Stored records
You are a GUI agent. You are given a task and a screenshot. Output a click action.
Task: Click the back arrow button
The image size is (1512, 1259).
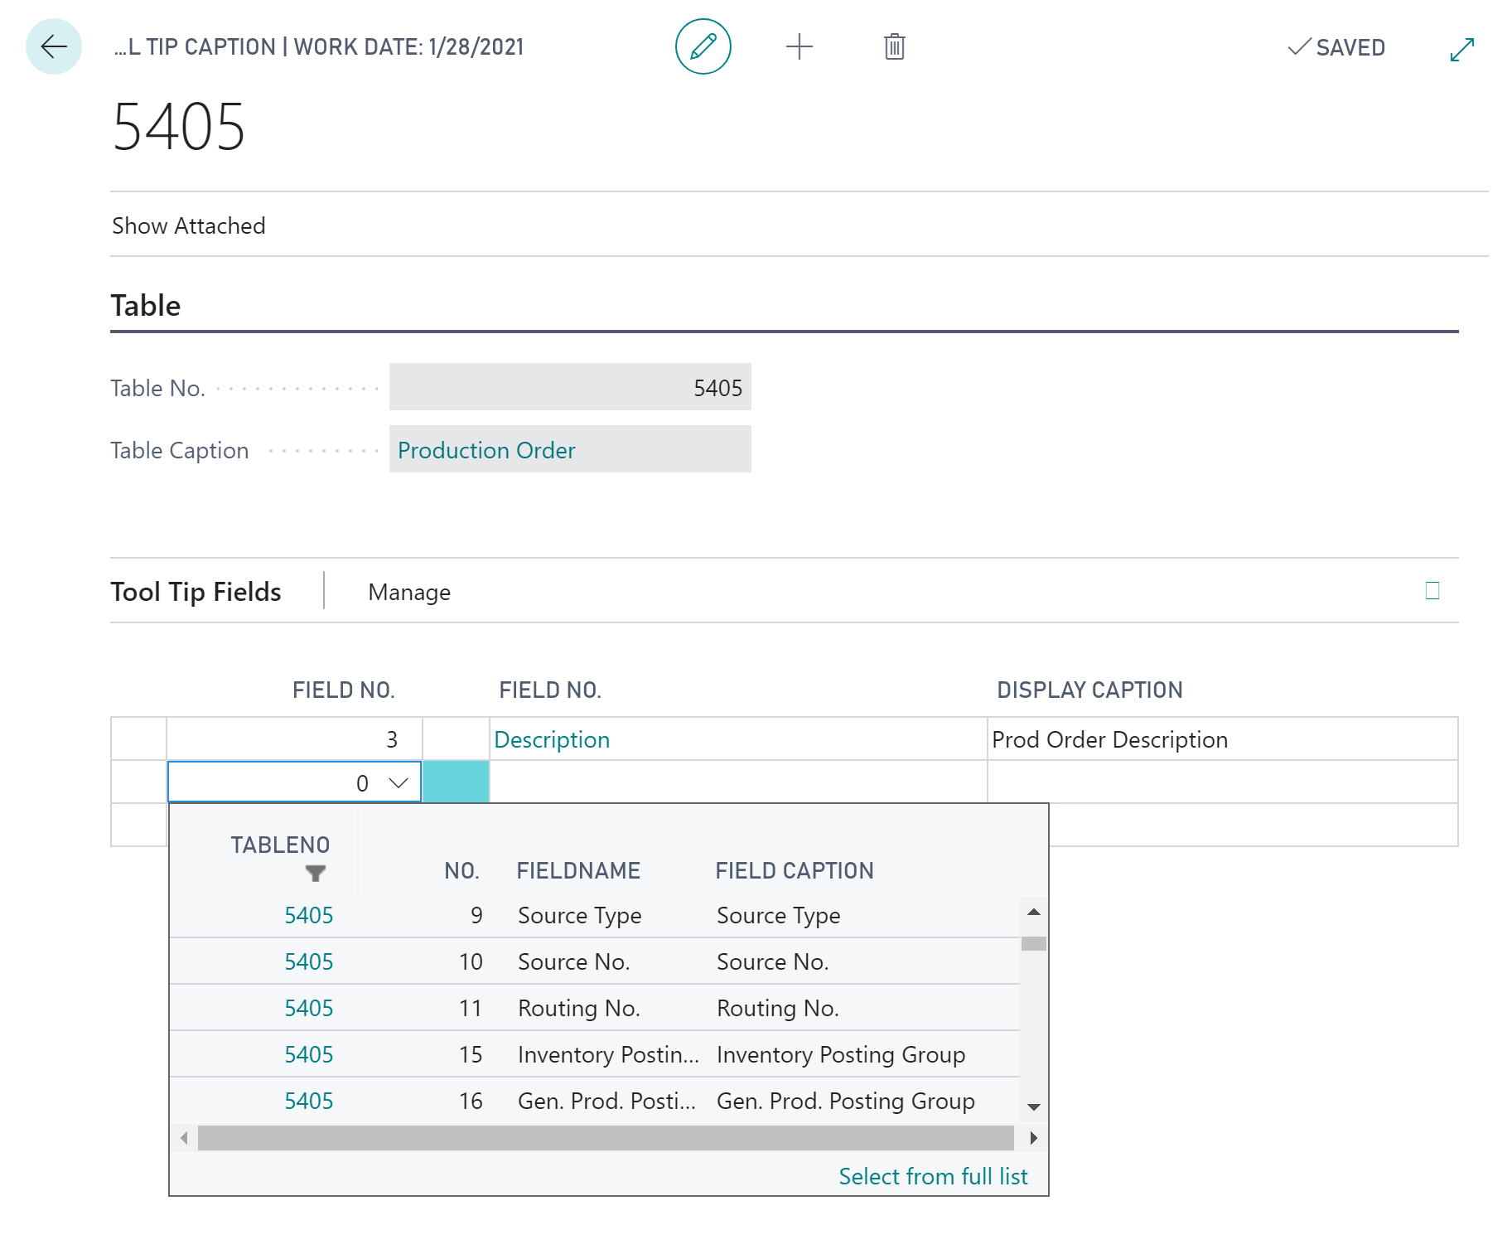54,46
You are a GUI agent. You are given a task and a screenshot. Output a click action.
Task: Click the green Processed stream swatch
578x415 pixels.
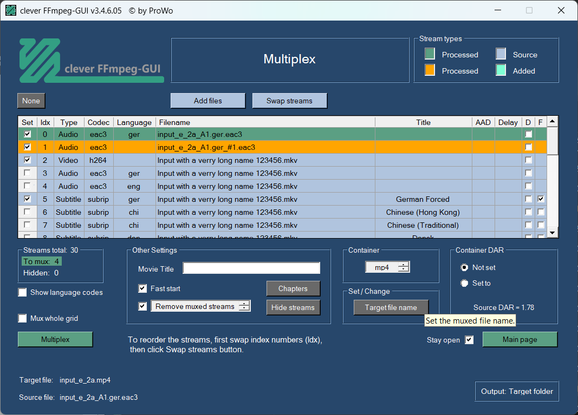[430, 54]
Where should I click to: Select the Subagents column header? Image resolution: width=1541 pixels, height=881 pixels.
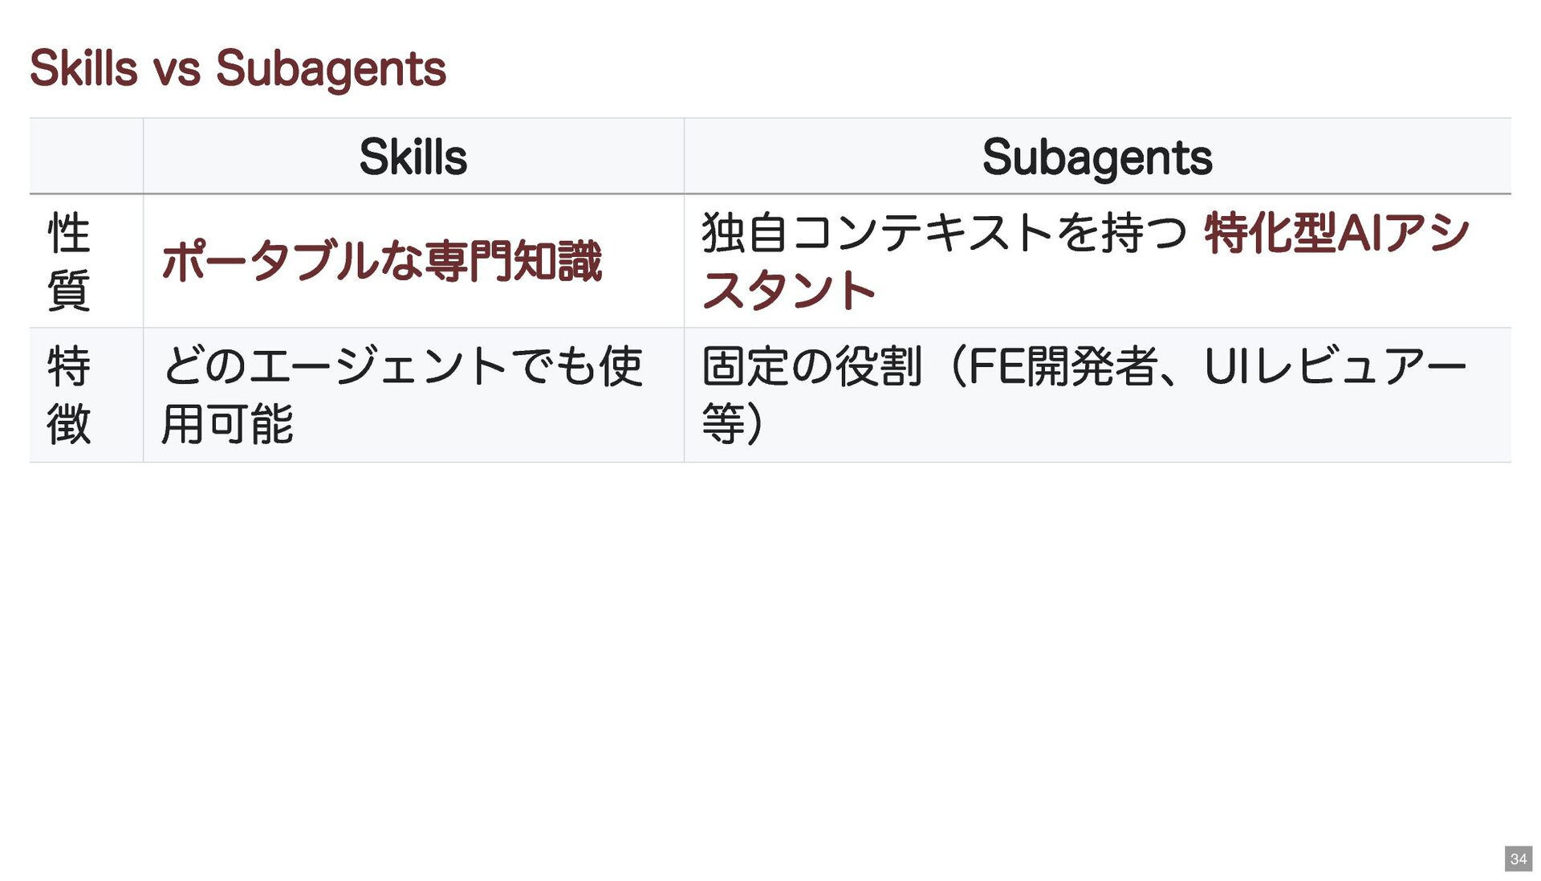pos(1096,157)
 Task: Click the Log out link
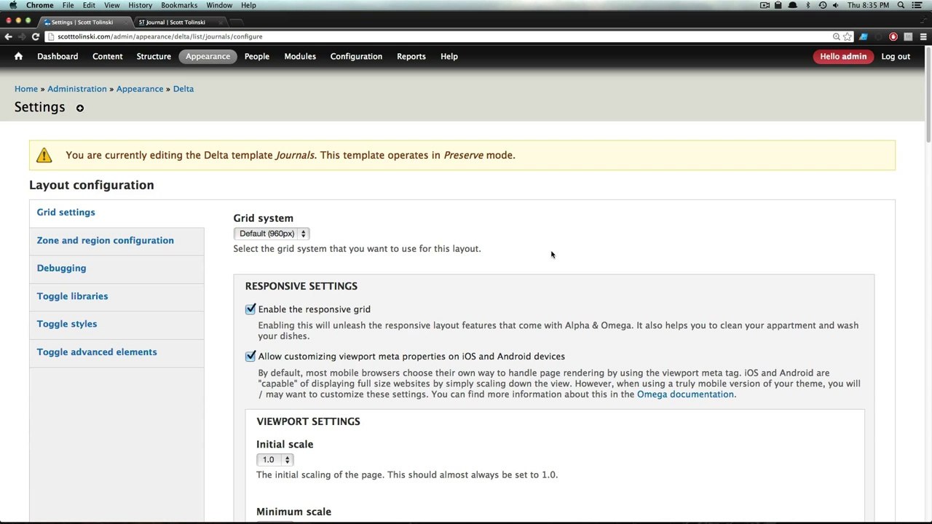click(x=896, y=56)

Action item
Give back all of the data exactly, but not the pictures.

Task output
You are a GUI agent. You are given a task and a screenshot. Output a click action.
Task: Click the back arrow button
The image size is (1512, 1259).
54,46
You are a GUI agent. You are given a task and a screenshot. Output a click action.
Task: Click the green Processed stream swatch
578x415 pixels.
[430, 54]
Where should I click to: Select the Subagents column header? Image resolution: width=1541 pixels, height=881 pixels.
pos(1096,157)
 Task: Click the Log out link
click(x=896, y=56)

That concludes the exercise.